**What is needed:**
Please return every line of the listing below without any change.

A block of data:
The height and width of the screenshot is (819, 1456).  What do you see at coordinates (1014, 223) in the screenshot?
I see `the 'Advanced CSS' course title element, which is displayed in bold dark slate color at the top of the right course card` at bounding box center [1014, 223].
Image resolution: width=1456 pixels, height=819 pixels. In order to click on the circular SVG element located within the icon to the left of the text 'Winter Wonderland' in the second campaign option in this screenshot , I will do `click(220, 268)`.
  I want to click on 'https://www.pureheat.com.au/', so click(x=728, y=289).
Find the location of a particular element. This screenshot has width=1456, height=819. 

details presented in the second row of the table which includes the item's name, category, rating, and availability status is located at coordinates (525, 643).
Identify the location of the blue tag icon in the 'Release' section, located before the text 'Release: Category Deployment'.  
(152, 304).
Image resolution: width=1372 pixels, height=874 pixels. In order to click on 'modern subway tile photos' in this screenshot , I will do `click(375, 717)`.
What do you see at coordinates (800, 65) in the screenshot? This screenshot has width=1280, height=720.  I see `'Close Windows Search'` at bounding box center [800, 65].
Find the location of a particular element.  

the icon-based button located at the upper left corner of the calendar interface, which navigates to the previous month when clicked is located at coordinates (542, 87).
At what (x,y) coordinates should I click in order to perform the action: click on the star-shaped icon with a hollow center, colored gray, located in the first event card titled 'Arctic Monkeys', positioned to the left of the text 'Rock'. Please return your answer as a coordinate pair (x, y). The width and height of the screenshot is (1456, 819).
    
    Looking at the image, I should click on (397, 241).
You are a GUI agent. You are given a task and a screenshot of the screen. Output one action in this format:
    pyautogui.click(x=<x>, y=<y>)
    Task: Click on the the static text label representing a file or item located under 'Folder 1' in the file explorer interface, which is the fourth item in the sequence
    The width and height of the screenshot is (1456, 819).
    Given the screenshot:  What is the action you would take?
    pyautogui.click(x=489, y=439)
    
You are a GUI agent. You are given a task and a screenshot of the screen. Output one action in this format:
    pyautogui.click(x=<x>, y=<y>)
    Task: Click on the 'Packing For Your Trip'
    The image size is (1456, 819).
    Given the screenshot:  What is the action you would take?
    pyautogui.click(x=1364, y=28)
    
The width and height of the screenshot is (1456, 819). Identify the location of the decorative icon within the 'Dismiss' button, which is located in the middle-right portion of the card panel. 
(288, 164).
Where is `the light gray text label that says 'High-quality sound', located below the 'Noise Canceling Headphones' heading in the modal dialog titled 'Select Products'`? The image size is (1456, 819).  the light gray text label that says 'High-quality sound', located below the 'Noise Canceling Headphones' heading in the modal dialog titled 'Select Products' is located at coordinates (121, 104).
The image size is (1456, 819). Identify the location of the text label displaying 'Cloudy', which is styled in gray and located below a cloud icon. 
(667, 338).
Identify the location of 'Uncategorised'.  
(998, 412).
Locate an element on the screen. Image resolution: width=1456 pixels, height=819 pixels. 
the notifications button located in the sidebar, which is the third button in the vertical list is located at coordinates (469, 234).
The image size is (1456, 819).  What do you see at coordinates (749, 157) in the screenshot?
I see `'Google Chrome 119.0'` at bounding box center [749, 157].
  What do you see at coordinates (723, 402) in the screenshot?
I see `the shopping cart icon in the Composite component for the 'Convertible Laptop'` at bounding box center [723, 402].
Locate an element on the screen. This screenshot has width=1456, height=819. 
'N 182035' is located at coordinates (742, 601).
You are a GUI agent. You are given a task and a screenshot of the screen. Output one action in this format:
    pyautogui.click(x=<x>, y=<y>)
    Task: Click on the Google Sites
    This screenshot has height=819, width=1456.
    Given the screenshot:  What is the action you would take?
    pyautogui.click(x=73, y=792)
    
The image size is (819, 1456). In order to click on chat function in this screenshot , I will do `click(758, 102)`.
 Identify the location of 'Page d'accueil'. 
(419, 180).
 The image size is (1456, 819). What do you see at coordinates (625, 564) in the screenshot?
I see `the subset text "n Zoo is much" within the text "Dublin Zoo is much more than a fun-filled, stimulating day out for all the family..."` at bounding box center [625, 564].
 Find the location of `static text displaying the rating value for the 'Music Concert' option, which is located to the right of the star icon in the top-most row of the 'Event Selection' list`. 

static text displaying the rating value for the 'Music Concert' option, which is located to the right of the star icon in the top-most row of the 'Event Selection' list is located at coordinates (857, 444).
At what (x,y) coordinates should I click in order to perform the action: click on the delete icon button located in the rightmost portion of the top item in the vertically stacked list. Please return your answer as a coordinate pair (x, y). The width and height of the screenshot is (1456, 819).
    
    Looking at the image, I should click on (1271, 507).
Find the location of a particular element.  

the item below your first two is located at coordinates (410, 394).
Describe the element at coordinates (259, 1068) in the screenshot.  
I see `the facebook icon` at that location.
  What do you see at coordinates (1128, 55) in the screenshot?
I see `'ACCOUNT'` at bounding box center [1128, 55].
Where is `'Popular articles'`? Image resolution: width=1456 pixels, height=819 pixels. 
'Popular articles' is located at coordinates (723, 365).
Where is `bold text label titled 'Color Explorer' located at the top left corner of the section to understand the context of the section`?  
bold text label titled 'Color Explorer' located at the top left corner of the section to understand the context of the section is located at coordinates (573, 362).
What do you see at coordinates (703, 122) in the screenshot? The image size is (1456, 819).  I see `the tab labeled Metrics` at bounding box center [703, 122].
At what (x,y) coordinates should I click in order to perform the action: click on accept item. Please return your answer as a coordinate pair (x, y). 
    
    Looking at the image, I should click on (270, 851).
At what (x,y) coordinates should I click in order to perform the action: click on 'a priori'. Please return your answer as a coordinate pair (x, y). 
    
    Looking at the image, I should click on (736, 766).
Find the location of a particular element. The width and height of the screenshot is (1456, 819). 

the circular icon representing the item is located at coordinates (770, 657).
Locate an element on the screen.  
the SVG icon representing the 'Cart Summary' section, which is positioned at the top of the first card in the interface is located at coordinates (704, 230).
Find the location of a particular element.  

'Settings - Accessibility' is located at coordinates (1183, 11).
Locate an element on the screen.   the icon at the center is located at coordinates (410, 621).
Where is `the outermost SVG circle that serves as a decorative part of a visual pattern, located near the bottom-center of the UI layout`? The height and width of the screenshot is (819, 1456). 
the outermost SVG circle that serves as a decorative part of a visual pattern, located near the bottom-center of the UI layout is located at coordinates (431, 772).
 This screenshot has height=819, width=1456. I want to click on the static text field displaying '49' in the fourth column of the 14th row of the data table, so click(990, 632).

**Solution to this exercise:**
The height and width of the screenshot is (819, 1456).  What do you see at coordinates (1014, 223) in the screenshot?
I see `the 'Advanced CSS' course title element, which is displayed in bold dark slate color at the top of the right course card` at bounding box center [1014, 223].
Image resolution: width=1456 pixels, height=819 pixels. In order to click on the circular SVG element located within the icon to the left of the text 'Winter Wonderland' in the second campaign option in this screenshot , I will do `click(220, 268)`.
  I want to click on 'https://www.pureheat.com.au/', so click(x=728, y=289).
Find the location of a particular element. This screenshot has width=1456, height=819. 

details presented in the second row of the table which includes the item's name, category, rating, and availability status is located at coordinates (525, 643).
Identify the location of the blue tag icon in the 'Release' section, located before the text 'Release: Category Deployment'.  
(152, 304).
Image resolution: width=1372 pixels, height=874 pixels. In order to click on 'modern subway tile photos' in this screenshot , I will do `click(375, 717)`.
What do you see at coordinates (800, 65) in the screenshot? This screenshot has width=1280, height=720.  I see `'Close Windows Search'` at bounding box center [800, 65].
Find the location of a particular element.  

the icon-based button located at the upper left corner of the calendar interface, which navigates to the previous month when clicked is located at coordinates (542, 87).
At what (x,y) coordinates should I click in order to perform the action: click on the star-shaped icon with a hollow center, colored gray, located in the first event card titled 'Arctic Monkeys', positioned to the left of the text 'Rock'. Please return your answer as a coordinate pair (x, y). The width and height of the screenshot is (1456, 819).
    
    Looking at the image, I should click on (397, 241).
You are a GUI agent. You are given a task and a screenshot of the screen. Output one action in this format:
    pyautogui.click(x=<x>, y=<y>)
    Task: Click on the the static text label representing a file or item located under 'Folder 1' in the file explorer interface, which is the fourth item in the sequence
    The width and height of the screenshot is (1456, 819).
    Given the screenshot:  What is the action you would take?
    pyautogui.click(x=489, y=439)
    
You are a GUI agent. You are given a task and a screenshot of the screen. Output one action in this format:
    pyautogui.click(x=<x>, y=<y>)
    Task: Click on the 'Packing For Your Trip'
    The image size is (1456, 819).
    Given the screenshot:  What is the action you would take?
    pyautogui.click(x=1364, y=28)
    
The width and height of the screenshot is (1456, 819). Identify the location of the decorative icon within the 'Dismiss' button, which is located in the middle-right portion of the card panel. 
(288, 164).
Where is `the light gray text label that says 'High-quality sound', located below the 'Noise Canceling Headphones' heading in the modal dialog titled 'Select Products'`? The image size is (1456, 819).  the light gray text label that says 'High-quality sound', located below the 'Noise Canceling Headphones' heading in the modal dialog titled 'Select Products' is located at coordinates (121, 104).
The image size is (1456, 819). Identify the location of the text label displaying 'Cloudy', which is styled in gray and located below a cloud icon. 
(667, 338).
Identify the location of 'Uncategorised'.  
(998, 412).
Locate an element on the screen. Image resolution: width=1456 pixels, height=819 pixels. 
the notifications button located in the sidebar, which is the third button in the vertical list is located at coordinates (469, 234).
The image size is (1456, 819).  What do you see at coordinates (749, 157) in the screenshot?
I see `'Google Chrome 119.0'` at bounding box center [749, 157].
  What do you see at coordinates (723, 402) in the screenshot?
I see `the shopping cart icon in the Composite component for the 'Convertible Laptop'` at bounding box center [723, 402].
Locate an element on the screen. This screenshot has width=1456, height=819. 
'N 182035' is located at coordinates (742, 601).
You are a GUI agent. You are given a task and a screenshot of the screen. Output one action in this format:
    pyautogui.click(x=<x>, y=<y>)
    Task: Click on the Google Sites
    This screenshot has height=819, width=1456.
    Given the screenshot:  What is the action you would take?
    pyautogui.click(x=73, y=792)
    
The image size is (819, 1456). In order to click on chat function in this screenshot , I will do `click(758, 102)`.
 Identify the location of 'Page d'accueil'. 
(419, 180).
 The image size is (1456, 819). What do you see at coordinates (625, 564) in the screenshot?
I see `the subset text "n Zoo is much" within the text "Dublin Zoo is much more than a fun-filled, stimulating day out for all the family..."` at bounding box center [625, 564].
 Find the location of `static text displaying the rating value for the 'Music Concert' option, which is located to the right of the star icon in the top-most row of the 'Event Selection' list`. 

static text displaying the rating value for the 'Music Concert' option, which is located to the right of the star icon in the top-most row of the 'Event Selection' list is located at coordinates (857, 444).
At what (x,y) coordinates should I click in order to perform the action: click on the delete icon button located in the rightmost portion of the top item in the vertically stacked list. Please return your answer as a coordinate pair (x, y). The width and height of the screenshot is (1456, 819).
    
    Looking at the image, I should click on (1271, 507).
Find the location of a particular element.  

the item below your first two is located at coordinates (410, 394).
Describe the element at coordinates (259, 1068) in the screenshot.  
I see `the facebook icon` at that location.
  What do you see at coordinates (1128, 55) in the screenshot?
I see `'ACCOUNT'` at bounding box center [1128, 55].
Where is `'Popular articles'`? Image resolution: width=1456 pixels, height=819 pixels. 
'Popular articles' is located at coordinates (723, 365).
Where is `bold text label titled 'Color Explorer' located at the top left corner of the section to understand the context of the section`?  
bold text label titled 'Color Explorer' located at the top left corner of the section to understand the context of the section is located at coordinates (573, 362).
What do you see at coordinates (703, 122) in the screenshot? The image size is (1456, 819).  I see `the tab labeled Metrics` at bounding box center [703, 122].
At what (x,y) coordinates should I click in order to perform the action: click on accept item. Please return your answer as a coordinate pair (x, y). 
    
    Looking at the image, I should click on (270, 851).
At what (x,y) coordinates should I click in order to perform the action: click on 'a priori'. Please return your answer as a coordinate pair (x, y). 
    
    Looking at the image, I should click on (736, 766).
Find the location of a particular element. The width and height of the screenshot is (1456, 819). 

the circular icon representing the item is located at coordinates (770, 657).
Locate an element on the screen.  
the SVG icon representing the 'Cart Summary' section, which is positioned at the top of the first card in the interface is located at coordinates (704, 230).
Find the location of a particular element.  

'Settings - Accessibility' is located at coordinates (1183, 11).
Locate an element on the screen.   the icon at the center is located at coordinates (410, 621).
Where is `the outermost SVG circle that serves as a decorative part of a visual pattern, located near the bottom-center of the UI layout`? The height and width of the screenshot is (819, 1456). 
the outermost SVG circle that serves as a decorative part of a visual pattern, located near the bottom-center of the UI layout is located at coordinates (431, 772).
 This screenshot has height=819, width=1456. I want to click on the static text field displaying '49' in the fourth column of the 14th row of the data table, so click(990, 632).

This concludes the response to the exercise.